Laos: Thousands risk losing livelihoods in wetlands development
|Publisher||Integrated Regional Information Networks (IRIN)|
|Publication Date||2 March 2010|
|Cite as||Integrated Regional Information Networks (IRIN), Laos: Thousands risk losing livelihoods in wetlands development, 2 March 2010, available at: http://www.refworld.org/docid/4b960e3fc.html [accessed 23 July 2014]|
|Disclaimer||This is not a UNHCR publication. UNHCR is not responsible for, nor does it necessarily endorse, its content. Any views expressed are solely those of the author or publisher and do not necessarily reflect those of UNHCR, the United Nations or its Member States.|
VIENTIANE, 2 March 2010 (IRIN) - Thousands of people living in a fertile wetland on the edge of Vientiane may lose their livelihoods and be relocated as part of the capital's urbanization plans, the Food and Agriculture Organization (FAO) says.
Beung That Luang is a 20 sqkm marsh on the eastern edge of Vientiane Municipality. More than 35,000 people live there - 5 percent of the municipal population.
According to FAO, a new urban centre is slated for construction in the wetland area, while many other large-scale development projects have been proposed.
"Many of these projects would result in the relocation of hundreds of families and the destruction of livelihoods for thousands more. It is therefore crucial that Beung That Luang be developed consistent with the needs of the poor households living in and around the wetland," the FAO's Representative to Laos, Serge Verniau, told IRIN.
The 670ha urban centre is to be built by foreign companies under a 49-year land concession in the wetland area, according to the FAO. Local media reports say the centre is being developed at a cost of US$1.1 billion, while compensation for those relocated is estimated at more than $100 million.
However, residents in the wetland say they do not want to move. Nine village chiefs have started bringing in relatives and friends to boost the population.
"Villagers are unaware of the development projects. We fear that our villages will be relocated one by one. We hope that if the population rises, the relocation and development process will slow down," Peung Sungala, chief of Konkhornneua Village, said.
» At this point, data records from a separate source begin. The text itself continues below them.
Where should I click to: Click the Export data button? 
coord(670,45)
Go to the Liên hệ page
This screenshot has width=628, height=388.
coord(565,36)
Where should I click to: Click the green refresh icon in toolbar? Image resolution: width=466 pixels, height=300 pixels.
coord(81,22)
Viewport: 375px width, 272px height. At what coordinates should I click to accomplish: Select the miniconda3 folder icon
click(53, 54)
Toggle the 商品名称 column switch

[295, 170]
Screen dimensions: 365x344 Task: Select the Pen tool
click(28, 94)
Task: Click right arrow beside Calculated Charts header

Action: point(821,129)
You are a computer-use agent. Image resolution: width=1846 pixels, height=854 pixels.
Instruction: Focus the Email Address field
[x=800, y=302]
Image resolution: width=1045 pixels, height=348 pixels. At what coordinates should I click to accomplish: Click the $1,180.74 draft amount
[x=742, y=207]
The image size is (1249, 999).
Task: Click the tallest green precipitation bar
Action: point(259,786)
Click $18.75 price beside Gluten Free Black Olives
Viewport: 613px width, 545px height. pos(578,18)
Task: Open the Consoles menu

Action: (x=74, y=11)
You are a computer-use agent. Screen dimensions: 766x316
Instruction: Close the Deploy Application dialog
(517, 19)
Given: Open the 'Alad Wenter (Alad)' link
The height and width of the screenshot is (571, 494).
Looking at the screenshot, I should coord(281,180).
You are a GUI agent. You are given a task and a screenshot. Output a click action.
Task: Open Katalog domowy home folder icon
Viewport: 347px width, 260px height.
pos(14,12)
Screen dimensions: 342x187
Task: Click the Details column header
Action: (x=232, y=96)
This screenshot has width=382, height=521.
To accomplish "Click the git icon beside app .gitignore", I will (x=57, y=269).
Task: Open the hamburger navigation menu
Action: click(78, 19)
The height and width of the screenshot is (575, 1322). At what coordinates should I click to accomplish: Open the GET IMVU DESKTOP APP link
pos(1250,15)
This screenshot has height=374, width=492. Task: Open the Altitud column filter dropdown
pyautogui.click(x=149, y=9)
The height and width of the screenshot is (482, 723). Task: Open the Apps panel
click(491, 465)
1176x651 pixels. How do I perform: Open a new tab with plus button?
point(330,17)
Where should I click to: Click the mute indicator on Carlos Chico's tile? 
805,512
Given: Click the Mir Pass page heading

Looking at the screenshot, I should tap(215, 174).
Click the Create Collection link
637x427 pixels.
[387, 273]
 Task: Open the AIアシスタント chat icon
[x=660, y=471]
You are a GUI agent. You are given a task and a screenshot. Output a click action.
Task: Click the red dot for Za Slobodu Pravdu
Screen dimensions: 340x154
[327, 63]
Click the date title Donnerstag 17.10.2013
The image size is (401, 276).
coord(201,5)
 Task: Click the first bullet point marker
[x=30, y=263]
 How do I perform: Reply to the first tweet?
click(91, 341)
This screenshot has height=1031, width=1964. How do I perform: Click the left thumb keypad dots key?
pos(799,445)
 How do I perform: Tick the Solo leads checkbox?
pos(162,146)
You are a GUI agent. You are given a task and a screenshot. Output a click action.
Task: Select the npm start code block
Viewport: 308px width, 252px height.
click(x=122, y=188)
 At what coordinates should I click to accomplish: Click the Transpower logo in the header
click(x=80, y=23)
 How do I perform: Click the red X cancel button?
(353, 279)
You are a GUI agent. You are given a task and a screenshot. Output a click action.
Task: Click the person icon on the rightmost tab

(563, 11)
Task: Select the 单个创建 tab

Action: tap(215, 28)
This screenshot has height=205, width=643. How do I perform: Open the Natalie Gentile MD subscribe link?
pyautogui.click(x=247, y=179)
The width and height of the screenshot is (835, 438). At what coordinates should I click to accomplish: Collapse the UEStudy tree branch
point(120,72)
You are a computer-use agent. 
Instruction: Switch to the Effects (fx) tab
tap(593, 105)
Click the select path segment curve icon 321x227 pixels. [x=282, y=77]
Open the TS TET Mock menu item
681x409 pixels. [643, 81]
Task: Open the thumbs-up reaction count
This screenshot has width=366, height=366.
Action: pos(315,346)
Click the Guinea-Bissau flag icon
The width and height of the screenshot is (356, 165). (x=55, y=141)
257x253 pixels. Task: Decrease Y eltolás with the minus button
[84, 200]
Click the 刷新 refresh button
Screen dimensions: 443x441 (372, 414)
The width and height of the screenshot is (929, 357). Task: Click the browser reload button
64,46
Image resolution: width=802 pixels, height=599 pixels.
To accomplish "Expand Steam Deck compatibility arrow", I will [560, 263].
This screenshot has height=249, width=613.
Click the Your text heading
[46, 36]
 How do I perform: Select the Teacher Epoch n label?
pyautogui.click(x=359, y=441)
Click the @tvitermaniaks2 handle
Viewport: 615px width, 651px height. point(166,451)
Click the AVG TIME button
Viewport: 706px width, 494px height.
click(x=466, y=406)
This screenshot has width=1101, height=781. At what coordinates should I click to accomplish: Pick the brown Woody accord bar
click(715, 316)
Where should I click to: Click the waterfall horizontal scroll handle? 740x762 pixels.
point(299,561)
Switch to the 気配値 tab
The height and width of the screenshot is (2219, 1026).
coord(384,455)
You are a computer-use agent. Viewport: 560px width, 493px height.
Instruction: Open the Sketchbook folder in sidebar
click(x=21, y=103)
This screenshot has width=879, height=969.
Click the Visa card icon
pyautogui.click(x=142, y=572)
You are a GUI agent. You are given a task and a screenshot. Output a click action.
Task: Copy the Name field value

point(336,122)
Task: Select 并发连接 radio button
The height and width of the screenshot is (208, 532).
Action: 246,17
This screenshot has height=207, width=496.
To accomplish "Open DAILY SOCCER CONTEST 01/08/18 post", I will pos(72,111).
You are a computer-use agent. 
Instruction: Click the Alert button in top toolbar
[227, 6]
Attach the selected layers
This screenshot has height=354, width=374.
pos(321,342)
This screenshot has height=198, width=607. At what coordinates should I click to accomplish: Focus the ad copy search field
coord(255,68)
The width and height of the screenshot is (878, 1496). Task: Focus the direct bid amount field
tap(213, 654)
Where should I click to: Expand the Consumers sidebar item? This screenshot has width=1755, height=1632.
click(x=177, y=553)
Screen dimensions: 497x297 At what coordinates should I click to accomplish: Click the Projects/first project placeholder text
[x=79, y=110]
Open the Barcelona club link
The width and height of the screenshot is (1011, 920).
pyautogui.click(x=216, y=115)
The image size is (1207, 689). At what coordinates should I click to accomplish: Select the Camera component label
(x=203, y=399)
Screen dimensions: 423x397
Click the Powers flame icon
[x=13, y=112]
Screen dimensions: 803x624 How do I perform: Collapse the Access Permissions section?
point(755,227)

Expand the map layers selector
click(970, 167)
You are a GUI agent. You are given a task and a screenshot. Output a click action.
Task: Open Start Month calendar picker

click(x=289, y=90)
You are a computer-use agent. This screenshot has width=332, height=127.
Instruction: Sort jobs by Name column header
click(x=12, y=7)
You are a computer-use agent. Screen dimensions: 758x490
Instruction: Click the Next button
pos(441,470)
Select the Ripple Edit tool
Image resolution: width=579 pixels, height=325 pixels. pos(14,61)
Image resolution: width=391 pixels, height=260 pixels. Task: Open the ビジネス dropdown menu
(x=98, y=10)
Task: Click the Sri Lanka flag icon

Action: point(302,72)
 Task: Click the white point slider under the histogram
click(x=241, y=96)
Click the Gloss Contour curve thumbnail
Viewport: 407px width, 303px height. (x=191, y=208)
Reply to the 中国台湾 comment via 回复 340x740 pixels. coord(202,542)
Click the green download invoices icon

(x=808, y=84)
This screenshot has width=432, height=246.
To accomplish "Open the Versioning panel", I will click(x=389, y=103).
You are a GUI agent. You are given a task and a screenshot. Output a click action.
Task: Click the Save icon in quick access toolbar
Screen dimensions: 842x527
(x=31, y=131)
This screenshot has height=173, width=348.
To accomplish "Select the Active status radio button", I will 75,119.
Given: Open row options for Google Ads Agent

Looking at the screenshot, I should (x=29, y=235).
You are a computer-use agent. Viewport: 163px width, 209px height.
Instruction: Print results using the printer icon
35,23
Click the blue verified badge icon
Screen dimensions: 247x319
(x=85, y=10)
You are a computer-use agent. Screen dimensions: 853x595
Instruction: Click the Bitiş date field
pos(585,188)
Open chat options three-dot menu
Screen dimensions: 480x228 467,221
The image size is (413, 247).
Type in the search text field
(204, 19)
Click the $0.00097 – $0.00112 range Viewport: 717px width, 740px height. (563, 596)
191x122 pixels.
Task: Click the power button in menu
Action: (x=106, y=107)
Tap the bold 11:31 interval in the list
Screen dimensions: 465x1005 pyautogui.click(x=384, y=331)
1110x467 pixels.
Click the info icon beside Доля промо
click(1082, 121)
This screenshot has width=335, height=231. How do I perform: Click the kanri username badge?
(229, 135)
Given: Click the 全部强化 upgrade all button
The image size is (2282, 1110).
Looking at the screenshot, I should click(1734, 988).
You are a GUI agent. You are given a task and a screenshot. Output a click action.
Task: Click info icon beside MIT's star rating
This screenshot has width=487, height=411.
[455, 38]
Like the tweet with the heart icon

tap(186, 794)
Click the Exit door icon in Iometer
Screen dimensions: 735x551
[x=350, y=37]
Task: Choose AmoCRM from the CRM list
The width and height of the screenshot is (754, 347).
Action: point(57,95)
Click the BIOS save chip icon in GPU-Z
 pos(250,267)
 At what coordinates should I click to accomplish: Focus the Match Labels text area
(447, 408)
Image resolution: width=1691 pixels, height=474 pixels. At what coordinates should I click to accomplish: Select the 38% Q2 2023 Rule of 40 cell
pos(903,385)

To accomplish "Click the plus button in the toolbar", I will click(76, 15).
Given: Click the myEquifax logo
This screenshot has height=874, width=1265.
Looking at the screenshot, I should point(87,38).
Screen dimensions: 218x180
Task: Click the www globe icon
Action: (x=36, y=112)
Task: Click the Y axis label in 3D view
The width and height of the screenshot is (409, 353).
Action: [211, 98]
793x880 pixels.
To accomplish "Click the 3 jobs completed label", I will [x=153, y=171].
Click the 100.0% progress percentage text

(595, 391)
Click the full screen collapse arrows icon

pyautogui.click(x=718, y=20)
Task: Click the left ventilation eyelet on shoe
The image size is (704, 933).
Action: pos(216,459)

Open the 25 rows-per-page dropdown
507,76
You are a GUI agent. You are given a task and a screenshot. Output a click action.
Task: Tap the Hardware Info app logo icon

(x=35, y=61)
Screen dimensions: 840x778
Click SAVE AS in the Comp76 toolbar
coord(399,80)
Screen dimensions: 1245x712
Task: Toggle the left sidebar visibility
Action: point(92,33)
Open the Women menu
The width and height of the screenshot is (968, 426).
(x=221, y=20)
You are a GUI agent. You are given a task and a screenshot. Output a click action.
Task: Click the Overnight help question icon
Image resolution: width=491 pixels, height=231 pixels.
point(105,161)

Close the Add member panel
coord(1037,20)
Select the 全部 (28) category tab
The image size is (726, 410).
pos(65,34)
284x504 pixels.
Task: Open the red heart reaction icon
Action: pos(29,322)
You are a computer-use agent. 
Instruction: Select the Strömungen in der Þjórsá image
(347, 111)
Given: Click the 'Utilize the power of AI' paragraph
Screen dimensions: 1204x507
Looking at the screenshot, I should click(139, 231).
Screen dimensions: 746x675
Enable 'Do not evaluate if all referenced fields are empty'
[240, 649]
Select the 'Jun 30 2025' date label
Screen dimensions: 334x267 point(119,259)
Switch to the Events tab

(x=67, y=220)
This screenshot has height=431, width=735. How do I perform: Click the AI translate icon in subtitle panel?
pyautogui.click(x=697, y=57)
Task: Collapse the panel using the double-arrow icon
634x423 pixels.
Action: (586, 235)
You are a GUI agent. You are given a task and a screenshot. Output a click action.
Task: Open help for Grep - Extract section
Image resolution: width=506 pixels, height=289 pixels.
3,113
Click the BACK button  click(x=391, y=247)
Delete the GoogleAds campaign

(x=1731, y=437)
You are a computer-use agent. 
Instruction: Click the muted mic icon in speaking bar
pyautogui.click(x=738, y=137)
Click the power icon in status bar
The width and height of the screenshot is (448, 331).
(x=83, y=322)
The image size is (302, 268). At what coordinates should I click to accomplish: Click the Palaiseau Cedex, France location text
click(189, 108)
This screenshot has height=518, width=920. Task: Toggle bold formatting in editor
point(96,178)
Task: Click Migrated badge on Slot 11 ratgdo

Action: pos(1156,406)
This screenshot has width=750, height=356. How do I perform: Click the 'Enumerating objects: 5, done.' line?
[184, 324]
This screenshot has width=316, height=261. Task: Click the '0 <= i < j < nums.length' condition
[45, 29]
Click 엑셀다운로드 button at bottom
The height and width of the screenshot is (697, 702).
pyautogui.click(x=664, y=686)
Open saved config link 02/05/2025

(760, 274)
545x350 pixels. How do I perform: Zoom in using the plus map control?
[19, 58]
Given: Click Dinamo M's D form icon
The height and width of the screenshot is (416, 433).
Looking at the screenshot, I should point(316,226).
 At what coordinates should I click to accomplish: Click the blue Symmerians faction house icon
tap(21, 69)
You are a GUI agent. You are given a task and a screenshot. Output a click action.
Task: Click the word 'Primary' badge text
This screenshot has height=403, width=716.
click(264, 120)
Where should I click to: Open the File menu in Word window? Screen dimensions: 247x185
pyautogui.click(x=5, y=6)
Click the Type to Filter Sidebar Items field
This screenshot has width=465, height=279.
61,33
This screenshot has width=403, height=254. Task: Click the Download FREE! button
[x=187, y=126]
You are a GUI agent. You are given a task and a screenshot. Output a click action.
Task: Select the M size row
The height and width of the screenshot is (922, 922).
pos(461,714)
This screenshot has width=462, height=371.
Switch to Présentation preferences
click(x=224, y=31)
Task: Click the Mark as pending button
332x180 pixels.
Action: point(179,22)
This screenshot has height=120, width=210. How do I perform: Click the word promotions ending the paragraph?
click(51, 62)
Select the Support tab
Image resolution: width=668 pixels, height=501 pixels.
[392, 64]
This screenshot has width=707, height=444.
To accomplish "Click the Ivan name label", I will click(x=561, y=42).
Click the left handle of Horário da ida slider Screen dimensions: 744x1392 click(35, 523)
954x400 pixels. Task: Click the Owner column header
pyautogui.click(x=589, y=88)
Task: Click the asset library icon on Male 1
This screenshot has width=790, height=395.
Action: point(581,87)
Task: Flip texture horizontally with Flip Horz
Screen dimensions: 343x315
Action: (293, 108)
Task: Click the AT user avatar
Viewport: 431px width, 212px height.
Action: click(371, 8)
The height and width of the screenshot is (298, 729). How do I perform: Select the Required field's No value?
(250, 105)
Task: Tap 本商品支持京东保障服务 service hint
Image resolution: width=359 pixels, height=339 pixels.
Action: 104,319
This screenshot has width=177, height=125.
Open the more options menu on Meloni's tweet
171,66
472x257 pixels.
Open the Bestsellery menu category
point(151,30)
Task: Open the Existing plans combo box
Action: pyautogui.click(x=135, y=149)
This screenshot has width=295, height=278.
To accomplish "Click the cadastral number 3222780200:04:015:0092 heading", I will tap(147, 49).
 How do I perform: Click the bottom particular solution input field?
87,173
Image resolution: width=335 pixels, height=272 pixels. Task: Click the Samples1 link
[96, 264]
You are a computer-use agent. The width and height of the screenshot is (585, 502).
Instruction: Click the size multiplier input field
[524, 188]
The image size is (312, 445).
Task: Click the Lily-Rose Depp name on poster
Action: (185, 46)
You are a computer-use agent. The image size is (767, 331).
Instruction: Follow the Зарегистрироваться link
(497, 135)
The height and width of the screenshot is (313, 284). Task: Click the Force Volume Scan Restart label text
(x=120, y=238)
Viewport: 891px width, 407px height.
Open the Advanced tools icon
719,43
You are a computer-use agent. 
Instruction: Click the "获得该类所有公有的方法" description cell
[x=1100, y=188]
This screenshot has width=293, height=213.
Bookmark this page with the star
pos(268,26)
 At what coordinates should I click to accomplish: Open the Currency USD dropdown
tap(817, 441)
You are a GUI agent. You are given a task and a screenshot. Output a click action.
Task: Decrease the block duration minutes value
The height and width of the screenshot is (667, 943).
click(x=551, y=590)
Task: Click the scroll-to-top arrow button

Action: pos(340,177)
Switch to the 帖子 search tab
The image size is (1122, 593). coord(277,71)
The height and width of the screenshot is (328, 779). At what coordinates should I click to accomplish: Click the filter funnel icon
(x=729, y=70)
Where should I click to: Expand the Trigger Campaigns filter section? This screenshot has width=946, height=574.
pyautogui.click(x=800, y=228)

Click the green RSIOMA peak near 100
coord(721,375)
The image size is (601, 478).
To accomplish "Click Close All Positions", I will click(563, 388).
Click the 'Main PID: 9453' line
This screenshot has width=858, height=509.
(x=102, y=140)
To preserve the wetland's economic activities and its ecology, the FAO has proposed an ecological park for the area that advocates sustainable agricultural activities, ecological tourism, reforestation, and a visitor education centre.
The wetland is considered the most fertile farming land in Vientiane Municipality. The Ministry of Public Works and Transport, FAO and environmental NGO WWF estimate the marsh generates nearly $5 million a year for the local economy, which would be lost to urbanization.
Forty-five percent of the total population on the marsh engages in agriculture and fish farming as their primary source of income.
"We have all been asked to sell and move off our farm land, but we are uncertain of when they will force us to leave," said Bountieng Keomanyvong, a farmer from Nonwai Village Xaysettha District, in the wetland.
"It is rumoured that we will be moved to apartment blocks and will no longer be able to farm. We are all uncertain of what we will do if this happens, because at the moment we farm rice for a living," he said.
The marsh also works as a natural water purification and waste treatment system. Besides jeopardizing livelihoods, the FAO says urbanization plans may cause severe flooding, since the marsh acts as a floodwater retention system for Vientiane Municipality.
"Our marsh will soon become a concrete urbanization project," Vieng Keow, director of the Culture and Heritage Department at the Ministry of Information and Culture, told IRIN. "The farmers will lose a primary source of income and their cultural heritage [which is] attached to the marsh's history."
Villagers say many questions regarding their resettlement are still unanswered, including the location of their new homes, what the houses will be like, and how they will be compensated.
Land titling is one of the most sensitive areas of debate in Laos, where many people can be moved off their land because they do not hold titles.
"Most villagers have no land owner certificate and some new buildings will occupy the protected areas," said Keow.
Those with land titles will be compensated by the government, but there is little guarantee that their livelihoods are protected.
"We are afraid that farmers will not be able to recover their livelihoods. There is no guarantee that farmers' resettlement compensations will secure a better life," said chief Sungala.